*Records shown*:

▽

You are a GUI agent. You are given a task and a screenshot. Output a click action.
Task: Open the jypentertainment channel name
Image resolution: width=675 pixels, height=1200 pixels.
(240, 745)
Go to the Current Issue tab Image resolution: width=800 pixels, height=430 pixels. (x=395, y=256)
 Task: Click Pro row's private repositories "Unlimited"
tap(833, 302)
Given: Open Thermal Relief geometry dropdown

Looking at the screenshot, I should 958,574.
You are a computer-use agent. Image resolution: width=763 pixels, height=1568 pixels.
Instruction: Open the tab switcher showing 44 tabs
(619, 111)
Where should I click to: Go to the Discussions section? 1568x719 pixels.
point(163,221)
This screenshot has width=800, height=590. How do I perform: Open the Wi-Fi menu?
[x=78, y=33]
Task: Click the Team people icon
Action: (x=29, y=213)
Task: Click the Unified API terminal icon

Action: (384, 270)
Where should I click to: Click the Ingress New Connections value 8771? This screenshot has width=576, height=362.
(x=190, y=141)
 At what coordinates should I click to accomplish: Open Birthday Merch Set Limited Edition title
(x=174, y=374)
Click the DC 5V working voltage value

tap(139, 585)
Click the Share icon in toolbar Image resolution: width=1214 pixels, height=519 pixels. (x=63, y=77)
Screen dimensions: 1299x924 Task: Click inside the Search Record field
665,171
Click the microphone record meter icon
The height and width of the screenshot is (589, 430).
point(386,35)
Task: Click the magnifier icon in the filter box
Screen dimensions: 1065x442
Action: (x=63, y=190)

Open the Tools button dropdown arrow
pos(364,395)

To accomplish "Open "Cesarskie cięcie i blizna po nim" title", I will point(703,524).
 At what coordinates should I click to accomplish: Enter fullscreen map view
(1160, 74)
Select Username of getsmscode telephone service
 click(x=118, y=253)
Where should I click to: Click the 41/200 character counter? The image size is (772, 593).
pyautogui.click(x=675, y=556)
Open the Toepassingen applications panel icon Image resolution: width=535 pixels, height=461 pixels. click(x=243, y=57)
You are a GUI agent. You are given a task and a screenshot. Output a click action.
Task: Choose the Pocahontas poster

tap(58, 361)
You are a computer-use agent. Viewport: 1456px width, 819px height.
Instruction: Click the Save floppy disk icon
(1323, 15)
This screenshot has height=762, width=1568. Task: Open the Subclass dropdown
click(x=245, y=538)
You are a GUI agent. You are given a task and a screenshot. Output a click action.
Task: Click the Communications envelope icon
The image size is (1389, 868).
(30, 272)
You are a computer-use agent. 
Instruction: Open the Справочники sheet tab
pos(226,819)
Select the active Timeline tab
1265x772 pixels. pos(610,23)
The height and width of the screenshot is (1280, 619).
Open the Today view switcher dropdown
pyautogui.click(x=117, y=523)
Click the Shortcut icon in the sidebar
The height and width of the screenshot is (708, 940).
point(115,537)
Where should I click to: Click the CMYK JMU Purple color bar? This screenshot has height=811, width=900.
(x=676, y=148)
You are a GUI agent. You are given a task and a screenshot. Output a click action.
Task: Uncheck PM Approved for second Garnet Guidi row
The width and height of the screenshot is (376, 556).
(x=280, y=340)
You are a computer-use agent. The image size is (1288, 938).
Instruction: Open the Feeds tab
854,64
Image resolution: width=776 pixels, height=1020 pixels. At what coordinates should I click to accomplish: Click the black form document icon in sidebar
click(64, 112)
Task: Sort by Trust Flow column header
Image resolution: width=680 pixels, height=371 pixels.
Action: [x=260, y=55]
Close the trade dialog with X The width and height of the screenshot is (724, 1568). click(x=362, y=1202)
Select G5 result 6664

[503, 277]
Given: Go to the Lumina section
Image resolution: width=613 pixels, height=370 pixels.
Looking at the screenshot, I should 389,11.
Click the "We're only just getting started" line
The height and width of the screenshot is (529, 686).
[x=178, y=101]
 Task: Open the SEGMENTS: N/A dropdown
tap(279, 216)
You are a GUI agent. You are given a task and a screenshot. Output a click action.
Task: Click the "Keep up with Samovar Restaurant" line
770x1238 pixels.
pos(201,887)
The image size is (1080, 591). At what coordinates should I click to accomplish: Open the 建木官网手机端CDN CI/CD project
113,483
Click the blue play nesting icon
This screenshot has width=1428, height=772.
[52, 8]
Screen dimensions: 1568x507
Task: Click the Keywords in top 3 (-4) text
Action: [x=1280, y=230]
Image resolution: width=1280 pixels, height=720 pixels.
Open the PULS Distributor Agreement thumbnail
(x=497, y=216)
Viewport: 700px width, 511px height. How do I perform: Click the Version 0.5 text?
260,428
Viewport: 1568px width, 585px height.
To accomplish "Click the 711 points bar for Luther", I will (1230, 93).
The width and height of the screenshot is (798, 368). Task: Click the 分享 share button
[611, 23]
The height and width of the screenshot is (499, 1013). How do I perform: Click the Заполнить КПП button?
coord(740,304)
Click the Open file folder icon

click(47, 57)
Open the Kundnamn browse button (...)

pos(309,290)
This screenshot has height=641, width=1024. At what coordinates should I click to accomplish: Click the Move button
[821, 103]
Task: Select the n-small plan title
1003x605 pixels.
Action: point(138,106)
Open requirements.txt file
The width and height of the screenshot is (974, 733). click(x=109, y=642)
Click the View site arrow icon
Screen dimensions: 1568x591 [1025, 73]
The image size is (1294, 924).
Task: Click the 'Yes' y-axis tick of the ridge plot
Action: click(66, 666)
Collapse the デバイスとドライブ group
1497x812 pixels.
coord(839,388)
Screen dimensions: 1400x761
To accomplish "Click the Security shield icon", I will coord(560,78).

△

*Required work*:
Retype the whole of the material word for word.

*Solution for this task*:
You are a GUI agent. You are given a task and a screenshot. Output a click action.
Task: Open the jypentertainment channel name
Image resolution: width=675 pixels, height=1200 pixels.
(240, 745)
Go to the Current Issue tab Image resolution: width=800 pixels, height=430 pixels. (x=395, y=256)
 Task: Click Pro row's private repositories "Unlimited"
tap(833, 302)
Given: Open Thermal Relief geometry dropdown

Looking at the screenshot, I should 958,574.
You are a computer-use agent. Image resolution: width=763 pixels, height=1568 pixels.
Instruction: Open the tab switcher showing 44 tabs
(619, 111)
Where should I click to: Go to the Discussions section? 1568x719 pixels.
point(163,221)
This screenshot has width=800, height=590. How do I perform: Open the Wi-Fi menu?
[x=78, y=33]
Task: Click the Team people icon
Action: (x=29, y=213)
Task: Click the Unified API terminal icon

Action: (384, 270)
Where should I click to: Click the Ingress New Connections value 8771? This screenshot has width=576, height=362.
(x=190, y=141)
 At what coordinates should I click to accomplish: Open Birthday Merch Set Limited Edition title
(x=174, y=374)
Click the DC 5V working voltage value

tap(139, 585)
Click the Share icon in toolbar Image resolution: width=1214 pixels, height=519 pixels. (x=63, y=77)
Screen dimensions: 1299x924 Task: Click inside the Search Record field
665,171
Click the microphone record meter icon
The height and width of the screenshot is (589, 430).
point(386,35)
Task: Click the magnifier icon in the filter box
Screen dimensions: 1065x442
Action: (x=63, y=190)

Open the Tools button dropdown arrow
pos(364,395)

To accomplish "Open "Cesarskie cięcie i blizna po nim" title", I will point(703,524).
 At what coordinates should I click to accomplish: Enter fullscreen map view
(1160, 74)
Select Username of getsmscode telephone service
 click(x=118, y=253)
Where should I click to: Click the 41/200 character counter? The image size is (772, 593).
pyautogui.click(x=675, y=556)
Open the Toepassingen applications panel icon Image resolution: width=535 pixels, height=461 pixels. click(x=243, y=57)
You are a GUI agent. You are given a task and a screenshot. Output a click action.
Task: Choose the Pocahontas poster

tap(58, 361)
You are a computer-use agent. Viewport: 1456px width, 819px height.
Instruction: Click the Save floppy disk icon
(1323, 15)
This screenshot has height=762, width=1568. Task: Open the Subclass dropdown
click(x=245, y=538)
You are a GUI agent. You are given a task and a screenshot. Output a click action.
Task: Click the Communications envelope icon
The image size is (1389, 868).
(30, 272)
You are a computer-use agent. 
Instruction: Open the Справочники sheet tab
pos(226,819)
Select the active Timeline tab
1265x772 pixels. pos(610,23)
The height and width of the screenshot is (1280, 619).
Open the Today view switcher dropdown
pyautogui.click(x=117, y=523)
Click the Shortcut icon in the sidebar
The height and width of the screenshot is (708, 940).
point(115,537)
Where should I click to: Click the CMYK JMU Purple color bar? This screenshot has height=811, width=900.
(x=676, y=148)
You are a GUI agent. You are given a task and a screenshot. Output a click action.
Task: Uncheck PM Approved for second Garnet Guidi row
The width and height of the screenshot is (376, 556).
(x=280, y=340)
You are a computer-use agent. The image size is (1288, 938).
Instruction: Open the Feeds tab
854,64
Image resolution: width=776 pixels, height=1020 pixels. At what coordinates should I click to accomplish: Click the black form document icon in sidebar
click(64, 112)
Task: Sort by Trust Flow column header
Image resolution: width=680 pixels, height=371 pixels.
Action: [x=260, y=55]
Close the trade dialog with X The width and height of the screenshot is (724, 1568). click(x=362, y=1202)
Select G5 result 6664

[503, 277]
Given: Go to the Lumina section
Image resolution: width=613 pixels, height=370 pixels.
Looking at the screenshot, I should 389,11.
Click the "We're only just getting started" line
The height and width of the screenshot is (529, 686).
[x=178, y=101]
 Task: Open the SEGMENTS: N/A dropdown
tap(279, 216)
You are a GUI agent. You are given a task and a screenshot. Output a click action.
Task: Click the "Keep up with Samovar Restaurant" line
770x1238 pixels.
pos(201,887)
The image size is (1080, 591). At what coordinates should I click to accomplish: Open the 建木官网手机端CDN CI/CD project
113,483
Click the blue play nesting icon
This screenshot has width=1428, height=772.
[52, 8]
Screen dimensions: 1568x507
Task: Click the Keywords in top 3 (-4) text
Action: [x=1280, y=230]
Image resolution: width=1280 pixels, height=720 pixels.
Open the PULS Distributor Agreement thumbnail
(x=497, y=216)
Viewport: 700px width, 511px height. How do I perform: Click the Version 0.5 text?
260,428
Viewport: 1568px width, 585px height.
To accomplish "Click the 711 points bar for Luther", I will (1230, 93).
The width and height of the screenshot is (798, 368). Task: Click the 分享 share button
[611, 23]
The height and width of the screenshot is (499, 1013). How do I perform: Click the Заполнить КПП button?
coord(740,304)
Click the Open file folder icon

click(47, 57)
Open the Kundnamn browse button (...)

pos(309,290)
This screenshot has height=641, width=1024. At what coordinates should I click to accomplish: Click the Move button
[821, 103]
Task: Select the n-small plan title
1003x605 pixels.
Action: point(138,106)
Open requirements.txt file
The width and height of the screenshot is (974, 733). click(x=109, y=642)
Click the View site arrow icon
Screen dimensions: 1568x591 [1025, 73]
The image size is (1294, 924).
Task: Click the 'Yes' y-axis tick of the ridge plot
Action: click(66, 666)
Collapse the デバイスとドライブ group
1497x812 pixels.
coord(839,388)
Screen dimensions: 1400x761
To accomplish "Click the Security shield icon", I will coord(560,78).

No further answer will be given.